Downloading Mail via IMAP to a Local Client
If you're using Outlook.com (the web version) or have an Exchange or Microsoft 365 account, you can connect a third-party email client — like Thunderbird or Apple Mail — using IMAP settings. This pulls mail down to your local device rather than keeping it only in the cloud.
Typical IMAP settings for Outlook.com:
- Incoming server:
outlook.office365.com, port 993, SSL enabled - Outgoing server (SMTP):
smtp-mail.outlook.com, port 587, STARTTLS
Once connected, the client downloads message headers and bodies to local storage. With IMAP, mail stays synced between your device and the server — deleting from one side reflects on the other. POP3 is an older alternative that fully downloads messages and (by default) removes them from the server, but it's rarely recommended today.
Saving Individual Emails as Files 🗂️
To save specific messages rather than your whole mailbox:
As a .msg file (Windows): Drag an email from Outlook's message list directly to your desktop or a folder. This creates a .msg file that can be reopened in Outlook.
As a .eml file: Some versions of Outlook allow saving as .eml via File → Save As. .eml files are more universally readable across different email clients.
As a PDF: Go to File → Print, select a PDF printer (like Microsoft Print to PDF), and save. This is useful for archiving emails you need to share or store as documents.
From Outlook on the web (OWA): Web Outlook doesn't natively support bulk email downloads in most configurations. You can print-to-PDF individual messages, but exporting a full mailbox from the web interface requires admin tools or Microsoft's compliance export features — typically only available on Microsoft 365 business plans.

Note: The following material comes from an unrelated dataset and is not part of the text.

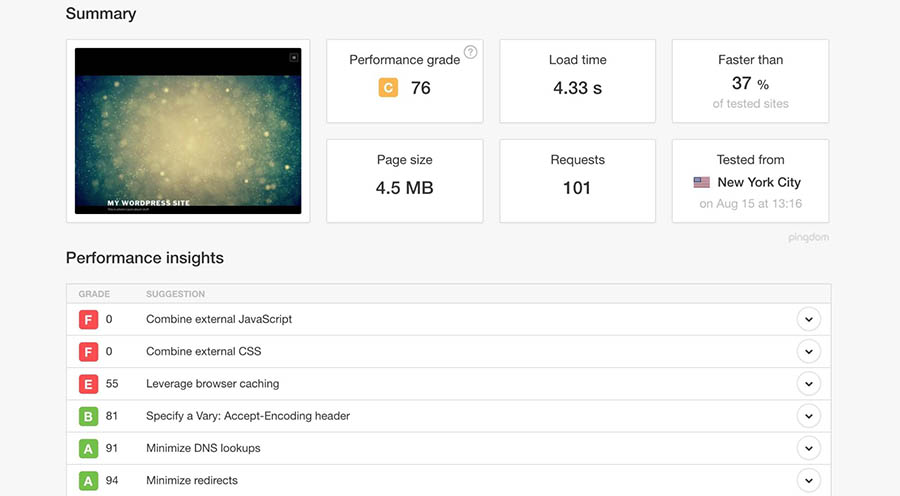Click the SUGGESTION column header
This screenshot has width=900, height=496.
click(x=175, y=294)
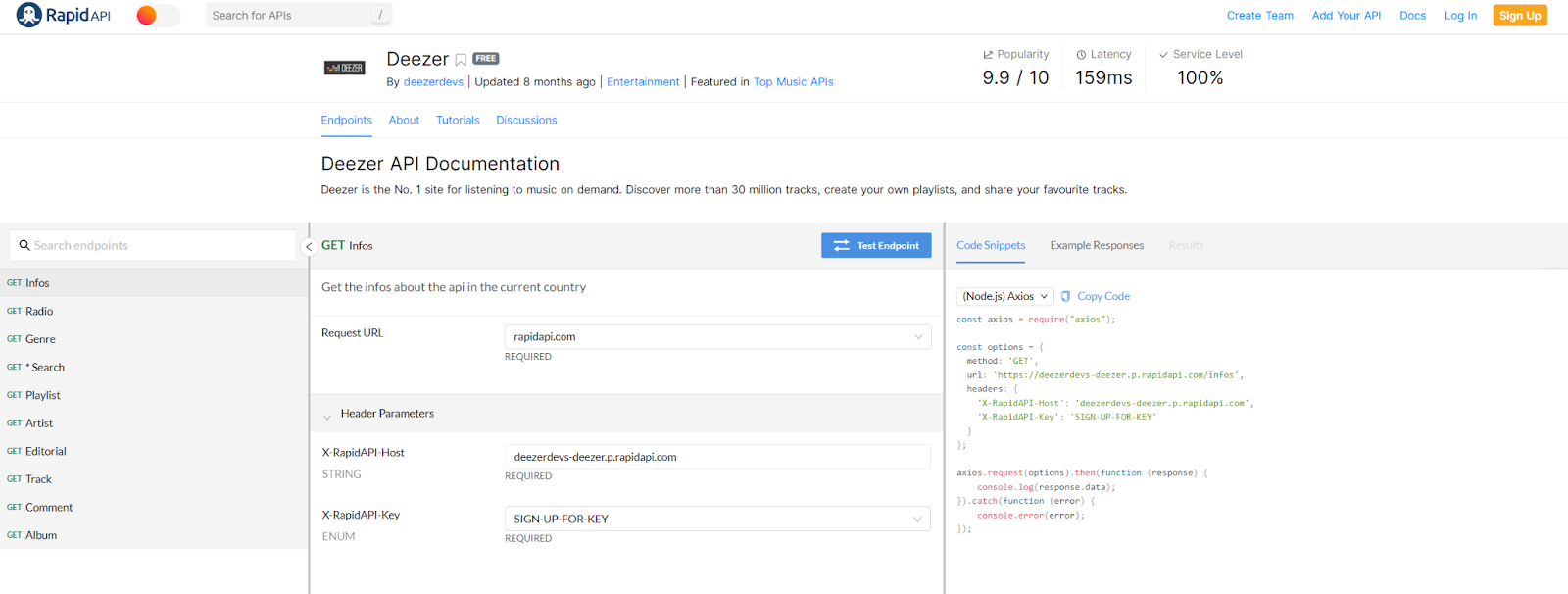Click the Popularity chart icon

(x=988, y=55)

Downloading Attachments in Bulk
If your goal is specifically the files attached to emails rather than the messages themselves, Outlook doesn't have a native bulk-attachment downloader. Options include:
- Manually opening emails and saving attachments File → Save Attachments
- Using Microsoft Power Automate to automate attachment saving to OneDrive or a local folder
- Third-party tools that connect via IMAP or Outlook's API (MAPI/Graph API) to extract attachments programmatically
Key Variables That Affect Your Method
| Factor | Why It Matters |
|---|---|
| Outlook version (desktop vs. web) | Desktop has PST export; web is more limited |
| OS (Windows vs. Mac) | PST (Windows) vs. OLM (Mac) format differences |
| Account type (Exchange, IMAP, POP3) | Affects what syncs locally and what stays cloud-only |
| Microsoft 365 plan | Business plans unlock compliance and eDiscovery exports |
| Mailbox size | Large mailboxes take longer and produce larger export files |
| IT admin restrictions | Corporate accounts may restrict PST exports or IMAP access |
Where Corporate and Personal Accounts Differ 🔒
Personal Outlook.com accounts give you fairly open access to your own mail — IMAP is available, and desktop Outlook can export PST files freely. Corporate Microsoft 365 accounts are more variable. IT administrators can disable IMAP, restrict PST exports, or block external client connections entirely. If you're on a managed work account and hitting unexpected restrictions, the limitation is almost certainly a policy setting rather than a technical one.
For organizational-scale exports — like legal holds or compliance archiving — Microsoft 365 has dedicated tools (eDiscovery, Content Search) that operate separately from the standard user interface and require admin-level access.
The Part That Varies by Situation
Which method makes sense for you comes down to specifics that only you can assess: whether you're on a personal or work account, which version of Outlook you're actually running, whether you need a one-time backup or an ongoing sync, and what you plan to do with the mail once it's downloaded. The same steps that work cleanly on a personal Windows machine with Outlook 2021 may not apply at all to a corporate Exchange account with restricted export policies — or to a Mac user on Outlook for Microsoft 365.